-- START Data provided --

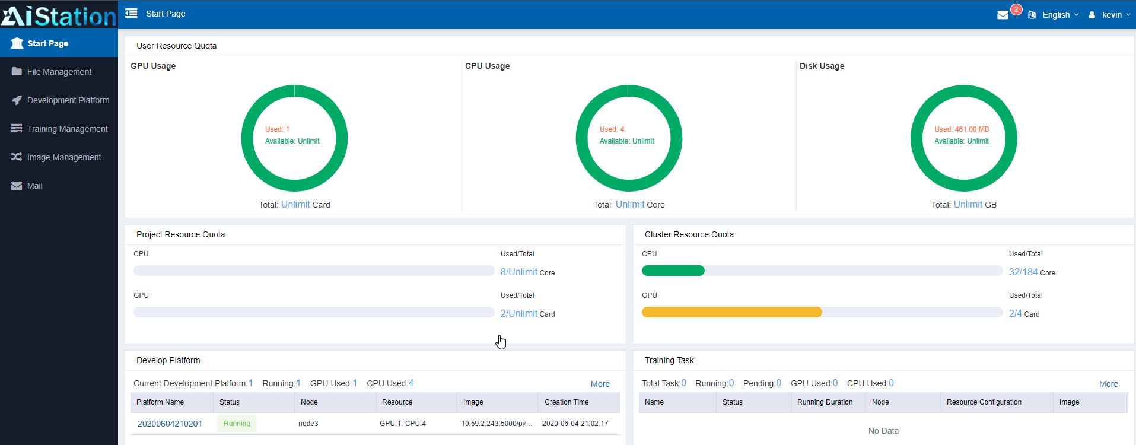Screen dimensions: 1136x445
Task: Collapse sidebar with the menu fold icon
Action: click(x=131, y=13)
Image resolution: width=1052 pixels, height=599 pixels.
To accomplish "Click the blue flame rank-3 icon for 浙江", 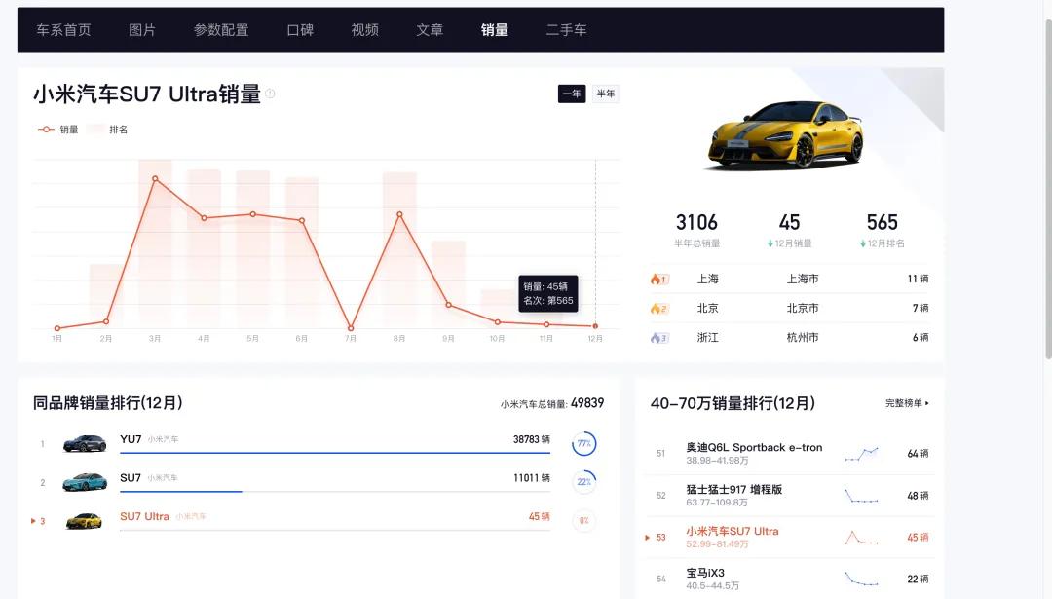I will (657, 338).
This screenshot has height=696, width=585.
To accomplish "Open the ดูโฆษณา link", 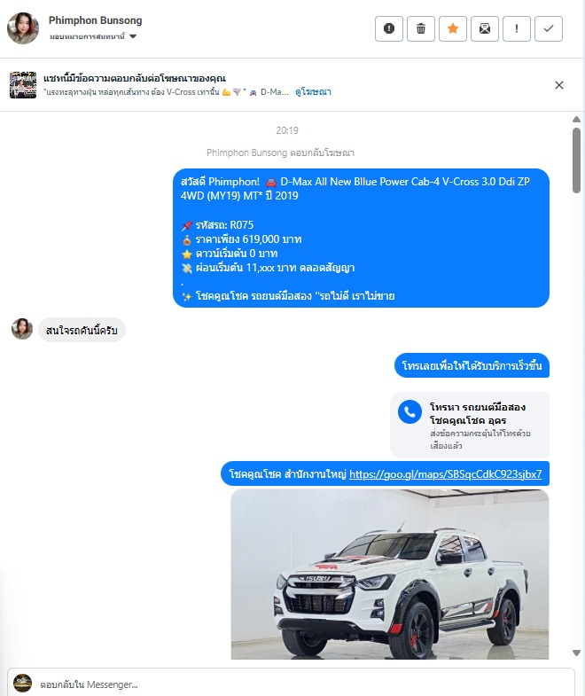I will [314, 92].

-- END Data provided --

§ **What you have to do**
Gather every line above that contains the string "height", and copy each one in full.

§ **Exercise solution**
Image resolution: width=1052 pixels, height=599 pixels.
This screenshot has height=696, width=585.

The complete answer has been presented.